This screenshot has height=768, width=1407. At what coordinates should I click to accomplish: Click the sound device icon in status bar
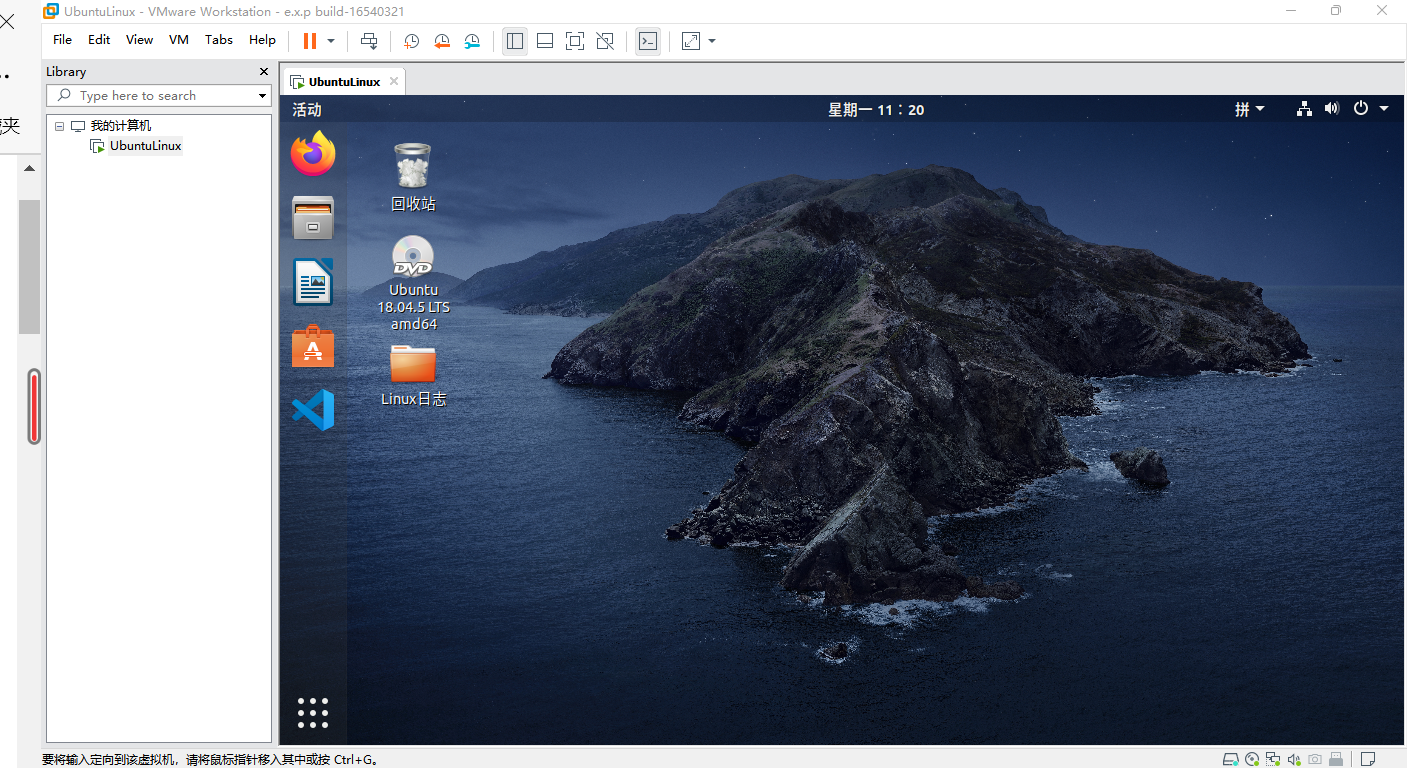[x=1294, y=759]
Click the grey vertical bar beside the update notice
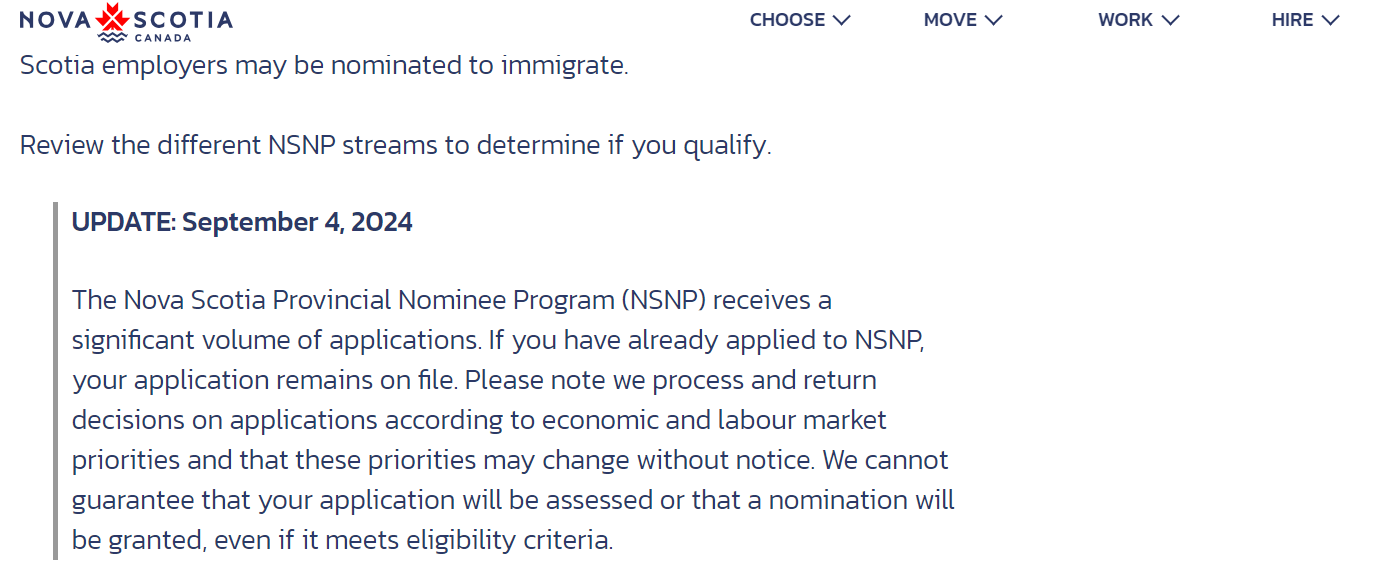 [55, 381]
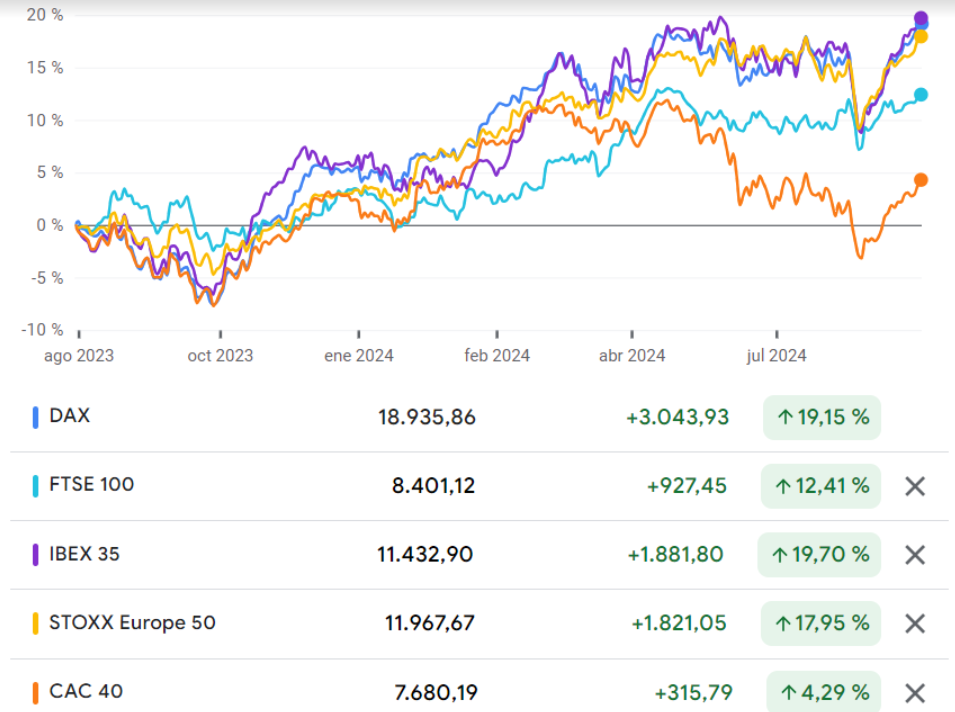Click the DAX blue color marker
This screenshot has height=712, width=955.
(x=36, y=417)
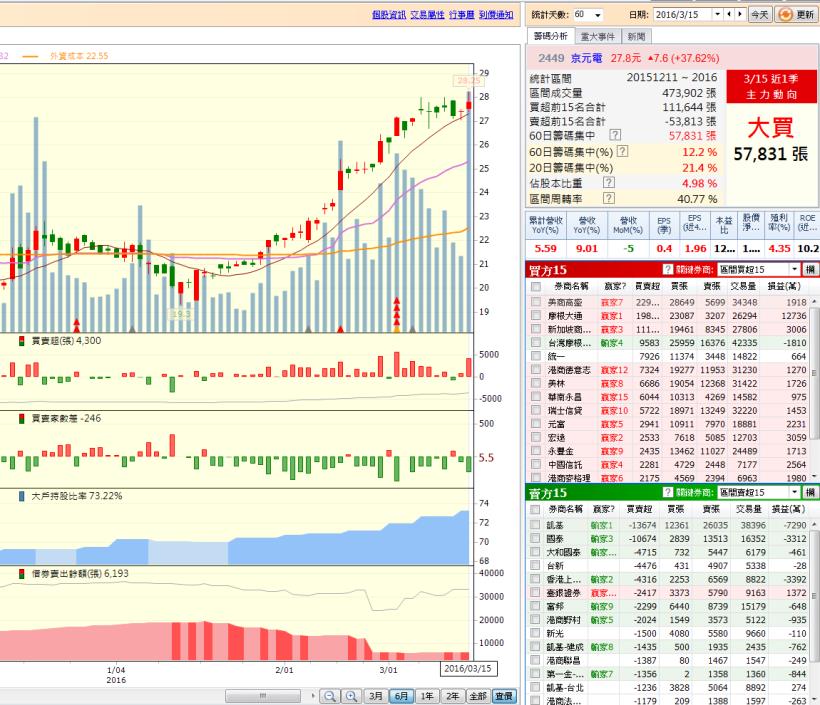The height and width of the screenshot is (705, 820).
Task: Click help icon beside 區間周轉率
Action: point(607,199)
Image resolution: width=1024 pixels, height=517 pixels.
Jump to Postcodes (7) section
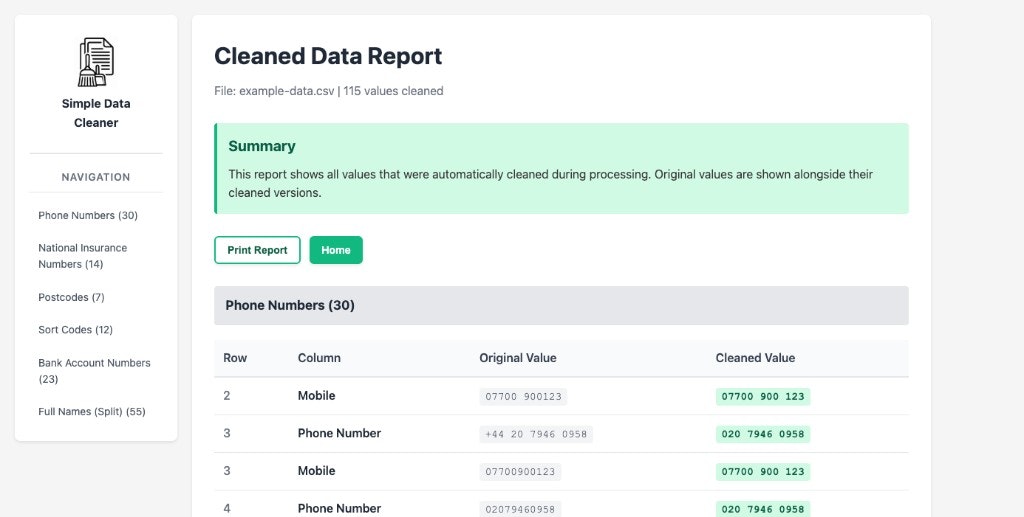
※ ※ ※
_EXERCISE GOAL_.
The reply must contain every entry above, exactly as written, and none of the pictures.

_ANSWER TO THIS TASK_.
This screenshot has height=768, width=1407. At what coordinates should I click to accomplish: Click the sound device icon in status bar
[x=1294, y=759]
Click the grey vertical bar beside the update notice
 [55, 381]
Click the DAX blue color marker
This screenshot has height=712, width=955.
(x=36, y=417)
The height and width of the screenshot is (705, 820).
Task: Click help icon beside 區間周轉率
Action: point(607,199)
Image resolution: width=1024 pixels, height=517 pixels.
Jump to Postcodes (7) section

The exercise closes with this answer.